Just to rule out any low hanging weirdness could you run please and add the output if any. for all the controllers if you see any difference in anyone of them ssh heat-admin@overcloud-controller-0 sudo pcs resource show "openstack-core-clone" ssh heat-admin@overcloud-controller-0 sudo pcs resource show "openstack-keystone-clone"
I cannot as the Test Cloud is no long available.
One possibility that I can see is in the center of this issue is this loop https://github.com/openstack/tripleo-heat-templates/blob/stable/mitaka/extraconfig/tasks/major_upgrade_pacemaker_migrations.sh#L49 I'll talk to people to see if someone can have an idea why that bit is failing
One possibility that we discussed was that somehow it didn't have a pacemaker service called openstack-keystone-clone in the beginning of the migration which would be very unusual. @randy am I safe to assume that we don't have the sos reports for that test cloud? it is going to be hard to pin this without them.

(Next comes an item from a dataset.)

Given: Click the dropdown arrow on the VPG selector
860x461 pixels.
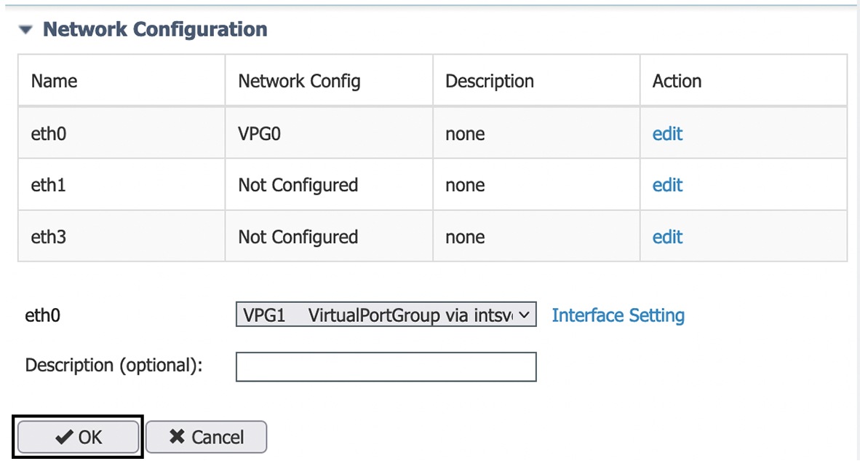Looking at the screenshot, I should [526, 314].
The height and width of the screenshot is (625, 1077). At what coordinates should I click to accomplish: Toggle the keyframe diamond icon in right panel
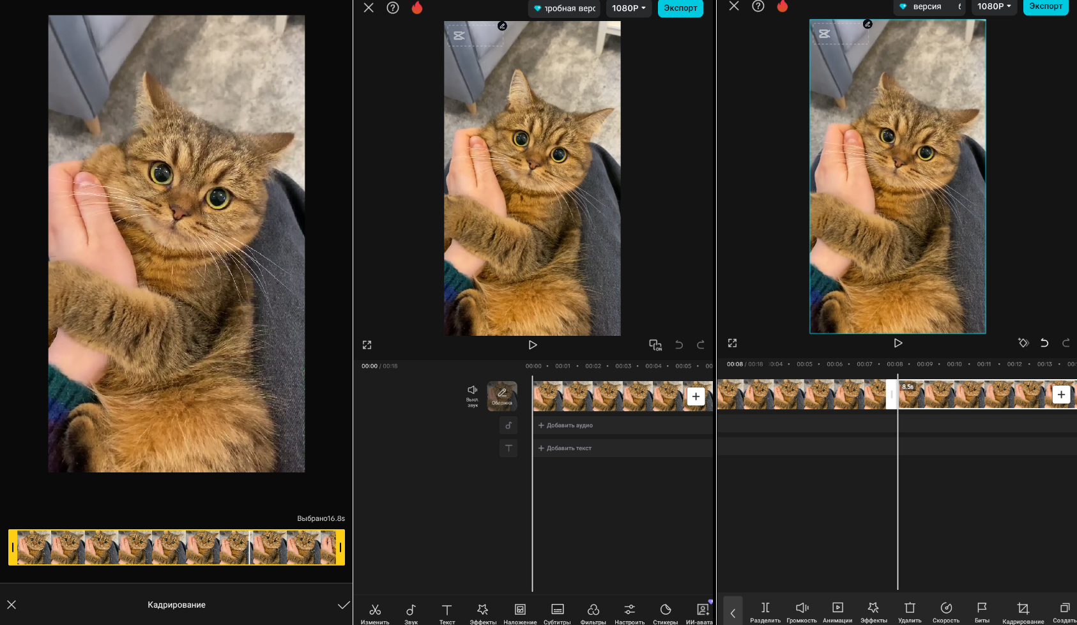click(1023, 343)
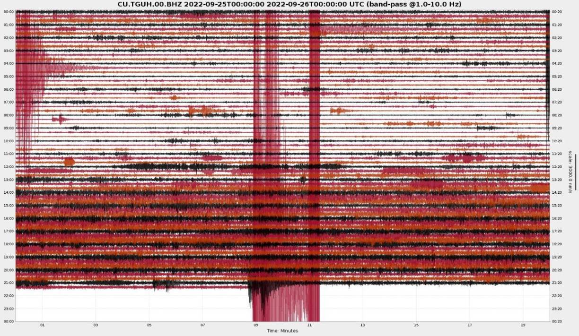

I'm going to CLOSED_WORKSFORME after discussion with Randy. There is CI in place that exercises this code path, but I want to ask Adriano to confirm a clean manual run one more time. @Adriano if you hit an issue with a manual run please reopen with additional details. If not, please confirm the manual run has been completed without triggering the keystone issue described and clear the needinfo flag. Thanks!
Just confirming it that I was not able to reproduce it.